- Problem to work on -
Give back the entire listing below, unaltered.

------ Exercise materials

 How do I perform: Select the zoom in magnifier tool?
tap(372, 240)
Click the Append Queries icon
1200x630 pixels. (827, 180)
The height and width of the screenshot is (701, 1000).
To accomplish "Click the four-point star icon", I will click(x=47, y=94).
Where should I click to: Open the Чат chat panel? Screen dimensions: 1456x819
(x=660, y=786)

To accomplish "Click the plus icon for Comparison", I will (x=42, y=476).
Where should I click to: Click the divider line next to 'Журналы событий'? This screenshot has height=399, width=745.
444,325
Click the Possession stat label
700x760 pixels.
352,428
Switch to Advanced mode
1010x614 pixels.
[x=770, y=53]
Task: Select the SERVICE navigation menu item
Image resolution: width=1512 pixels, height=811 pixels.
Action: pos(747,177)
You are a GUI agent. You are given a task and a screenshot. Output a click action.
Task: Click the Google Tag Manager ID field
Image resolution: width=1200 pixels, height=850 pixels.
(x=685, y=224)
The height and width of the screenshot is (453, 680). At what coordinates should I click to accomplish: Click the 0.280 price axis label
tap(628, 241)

------------

- Task output -
 How do I perform: Select the zoom in magnifier tool?
tap(372, 240)
Click the Append Queries icon
1200x630 pixels. (827, 180)
The height and width of the screenshot is (701, 1000).
To accomplish "Click the four-point star icon", I will click(x=47, y=94).
Where should I click to: Open the Чат chat panel? Screen dimensions: 1456x819
(x=660, y=786)

To accomplish "Click the plus icon for Comparison", I will (x=42, y=476).
Where should I click to: Click the divider line next to 'Журналы событий'? This screenshot has height=399, width=745.
444,325
Click the Possession stat label
700x760 pixels.
352,428
Switch to Advanced mode
1010x614 pixels.
[x=770, y=53]
Task: Select the SERVICE navigation menu item
Image resolution: width=1512 pixels, height=811 pixels.
Action: pos(747,177)
You are a GUI agent. You are given a task and a screenshot. Output a click action.
Task: Click the Google Tag Manager ID field
Image resolution: width=1200 pixels, height=850 pixels.
(x=685, y=224)
The height and width of the screenshot is (453, 680). At what coordinates should I click to accomplish: Click the 0.280 price axis label
tap(628, 241)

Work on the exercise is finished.